§ TASK SET
a: Using the news article about Little Ray's Nature Centres, answer each question:
(i) About how many exotic animals might have been relocated?
(ii) Roughly how much money did the organization borrow during the pandemic?
(iii) Within how many months does Goulet say the government must allow them to open for them to have a fighting chance?
b: Render this sentence from the Little Ray's article in Spanish: "However, he said, they are still struggling, given zoos aren't fully open yet."
c: Carry on the news article about Little Ray's Nature Centres from its final quoted line.

§ GIVEN PASSAGE
= = = =
Hamilton

Little Ray's won't close or relocate 900 zoo animals after all, owner says

The owner of Little Ray's Nature Centres, which previously said it may have to close its rescue zoos in Hamilton and Ottawa and relocate about 900 exotic animals due to COVID-19 restrictions, will keep operating after all.

The company, with Canadian locations in Hamilton and Ottawa, borrowed roughly $1.4M amid pandemic

Little Ray's Nature Centres, one of the largest exotic animal rescues in North America, won't have to close, but is still in debt, according to the owner of the company, which operates zoos in Hamilton and Ottawa.

The founder of Little Ray's Nature Centres, which previously said it may have to close its rescue zoos in Hamilton and Ottawa and relocate about 900 exotic animals due to COVID-19 restrictions, will keep operating after all. 

Paul (Little Ray) Goulet, also chief executive officer, said the organization borrowed roughly $1.4 million during the pandemic, but the rescue zoos won't permanently shut down.

However, he said, they are still struggling, given zoos aren't fully open yet.

"If the government doesn't allow us to open in the next six months, we don't even have a fighting chance ... [but] I don't believe that's going to happen."
= = = =
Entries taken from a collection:
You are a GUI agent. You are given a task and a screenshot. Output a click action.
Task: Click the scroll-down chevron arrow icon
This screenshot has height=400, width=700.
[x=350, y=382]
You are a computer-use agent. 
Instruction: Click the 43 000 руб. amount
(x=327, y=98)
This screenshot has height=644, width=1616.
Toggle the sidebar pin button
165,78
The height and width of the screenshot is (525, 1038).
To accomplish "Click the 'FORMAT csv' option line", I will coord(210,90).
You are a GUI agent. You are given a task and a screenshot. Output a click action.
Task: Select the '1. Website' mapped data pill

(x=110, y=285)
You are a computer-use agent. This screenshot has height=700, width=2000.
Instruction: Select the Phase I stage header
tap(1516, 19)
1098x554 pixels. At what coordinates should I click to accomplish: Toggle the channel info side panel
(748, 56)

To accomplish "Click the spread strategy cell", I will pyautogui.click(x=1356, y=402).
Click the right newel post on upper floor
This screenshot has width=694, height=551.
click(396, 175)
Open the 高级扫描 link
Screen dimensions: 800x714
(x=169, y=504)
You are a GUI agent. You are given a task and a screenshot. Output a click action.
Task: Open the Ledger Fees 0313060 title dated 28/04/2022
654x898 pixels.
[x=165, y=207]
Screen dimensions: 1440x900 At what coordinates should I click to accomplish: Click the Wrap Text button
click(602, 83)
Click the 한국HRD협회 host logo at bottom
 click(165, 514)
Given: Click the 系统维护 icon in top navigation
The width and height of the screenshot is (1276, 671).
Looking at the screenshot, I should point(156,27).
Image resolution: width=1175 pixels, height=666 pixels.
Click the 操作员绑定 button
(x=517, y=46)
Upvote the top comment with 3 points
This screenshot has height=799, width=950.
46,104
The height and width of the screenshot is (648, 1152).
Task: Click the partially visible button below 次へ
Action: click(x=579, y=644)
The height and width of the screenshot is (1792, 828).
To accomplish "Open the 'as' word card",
= = = =
§ ANSWERS GIVEN
a:
(i) About 900
(ii) Roughly $1.4 million
(iii) Six months

b: Sin embargo, dijo, todavía están pasando apuros, dado que los zoológicos aún no están completamente abiertos.

c:
Little Ray's has taken in animals from across Canada after opening in 2000. Goulet said closing the zoos would have created a gap in how the country and Ontario manage the animals they rescue.

At the time, a spokesperson for the Ministry of the Solicitor General said Animal Welfare Services noted they were aware of Little Ray's potential closure of its zoos.

U.S. location lost money too

Little Ray's also has a third location, in Syracuse, N.Y.

Goulet said it was open from October 2020 until May (it's closed because it's changing locations) and still lost money, but not as much as the Canadian locations.

"We've lost tens of thousands of dollars down there. In Canada, we've lost hundreds of thousands," he said.

Goulet said he applied to various government relief programs and loans, as well as relied on donations to survive in Canada.

He hopes the government will start to forgive some loans, especially if he gets less support from the Canada Emergency Wage Subsidy over time without being able to fully open.

Right now, the zoos are open to a limited number of people through private bookings.